Applied Survival Analysis written by David W. Hosmer, Jr. and has been published by Wiley-Interscience this book supported file pdf, txt, epub, kindle and other format this book has been release on 1999-01-21 with Mathematics categories.


A Practical, Up-To-Date Guide To Modern Methods In The Analysis Of Time To Event Data. The rapid proliferation of powerful and affordable statistical software packages over the past decade has inspired the development of an array of valuable new methods for analyzing survival time data. Yet there continues to be a paucity of statistical modeling guides geared to the concerns of health-related researchers who study time to event data. This book helps bridge this important gap in the literature. Applied Survival Analysis is a comprehensive introduction to regression modeling for time to event data used in epidemiological, biostatistical, and other health-related research.
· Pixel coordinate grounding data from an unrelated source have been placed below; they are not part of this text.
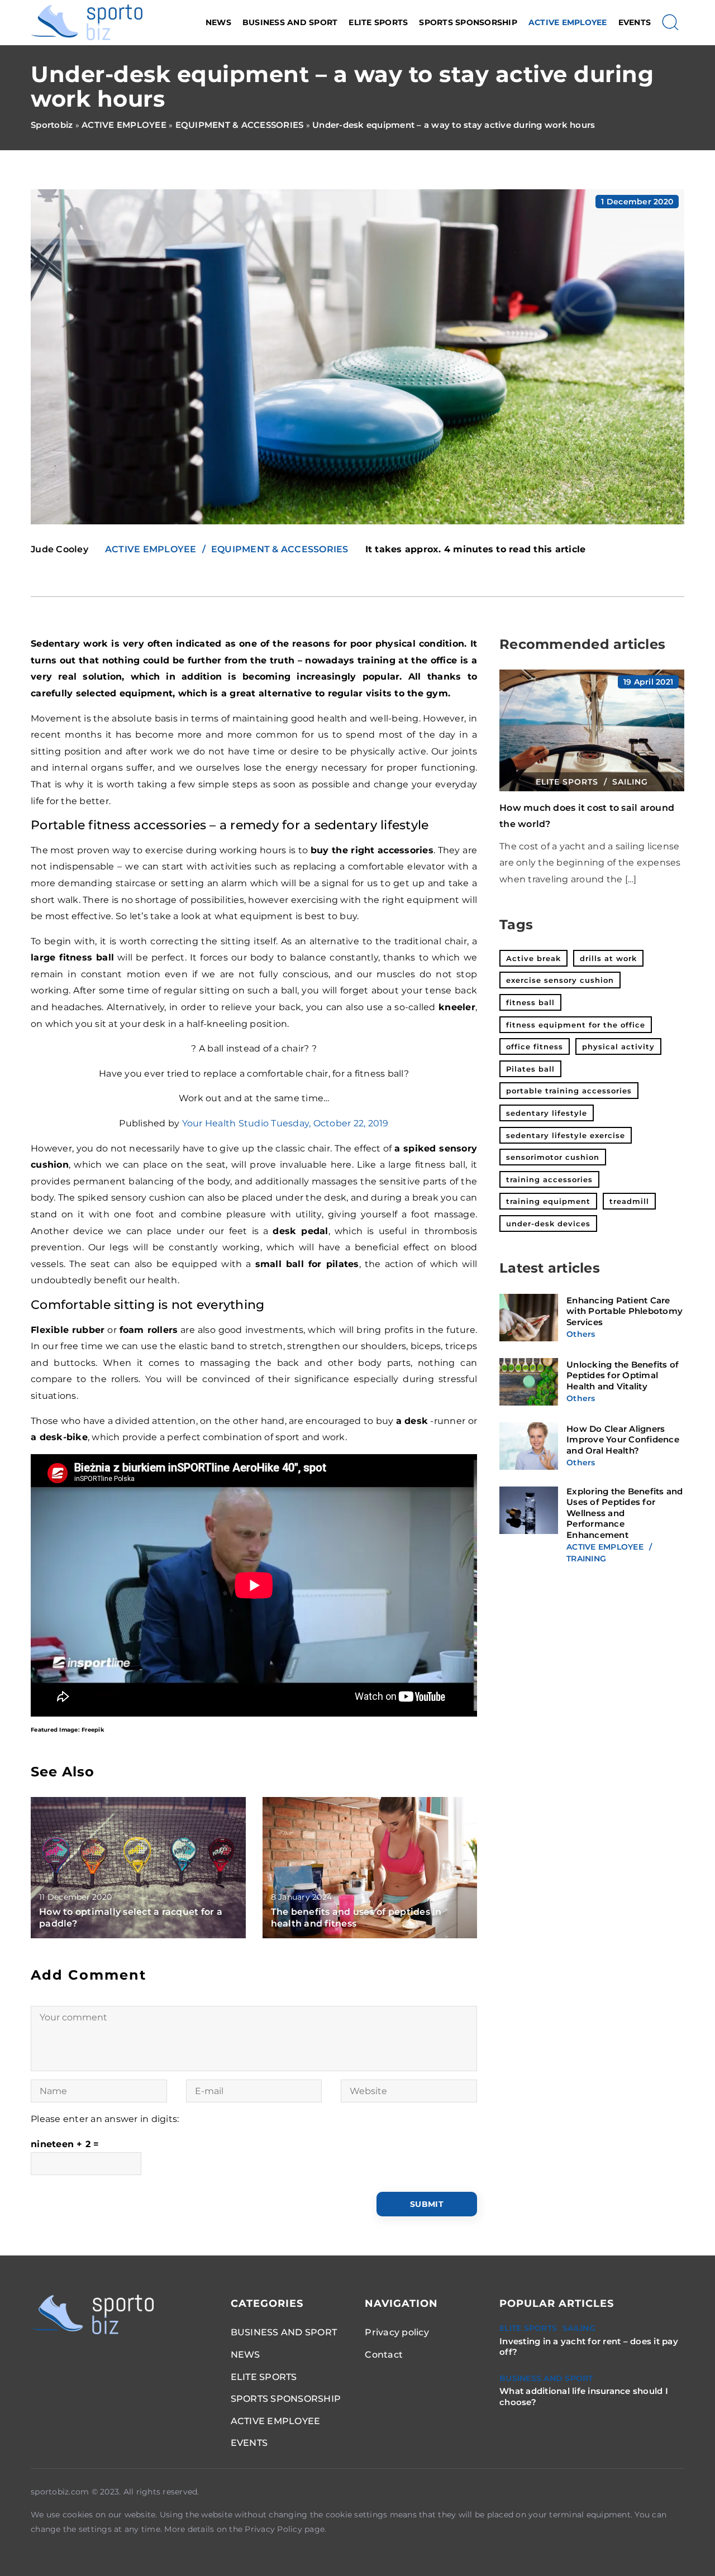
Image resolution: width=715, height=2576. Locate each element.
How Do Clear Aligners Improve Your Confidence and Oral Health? (622, 1440)
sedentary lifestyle (546, 1112)
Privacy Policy (273, 2529)
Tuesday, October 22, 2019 (329, 1123)
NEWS (218, 22)
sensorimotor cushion (552, 1157)
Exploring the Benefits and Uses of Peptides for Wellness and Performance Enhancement (624, 1514)
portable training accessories (569, 1090)
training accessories (549, 1179)
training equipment (548, 1201)
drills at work (608, 958)
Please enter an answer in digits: (105, 2119)
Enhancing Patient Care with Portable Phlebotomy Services (624, 1312)
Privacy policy (397, 2332)
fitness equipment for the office (575, 1024)
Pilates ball (530, 1068)
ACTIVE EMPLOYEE (567, 22)
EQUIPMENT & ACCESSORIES (280, 549)
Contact (384, 2354)
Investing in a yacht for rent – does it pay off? (588, 2347)
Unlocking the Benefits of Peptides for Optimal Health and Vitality (622, 1376)
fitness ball (530, 1002)
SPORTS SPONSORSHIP (468, 22)
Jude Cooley (59, 549)
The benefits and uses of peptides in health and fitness (356, 1917)
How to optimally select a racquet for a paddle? (130, 1917)
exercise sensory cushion (560, 980)
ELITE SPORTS (378, 22)
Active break (533, 958)
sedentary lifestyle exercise (565, 1135)
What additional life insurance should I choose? (583, 2396)
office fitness (534, 1046)
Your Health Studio (225, 1123)
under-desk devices (548, 1223)
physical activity (618, 1046)
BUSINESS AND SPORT (290, 22)
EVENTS (634, 22)
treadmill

Unlike other texts on the subject, it focuses almost exclusively on practical applications rather than mathematical theory and offers clear, accessible presentations of modern modeling techniques supplemented with real-world examples and case studies. While the authors emphasize the proportional hazards model, descriptive methods and parametric models are also considered in some detail. Key topics covered in depth include: * Variable selection. * Identification of the scale of continuous covariates. * The role of interactions in the model. * Interpretation of a fitted model. * Assessment of fit and model assumptions. * Regression diagnostics. * Recurrent event models, frailty models, and additive models. * Commercially available statistical software and getting the most out of it. Applied Survival Analysis is an ideal introduction for graduate students in biostatistics and epidemiology, as well as researchers in health-related fields.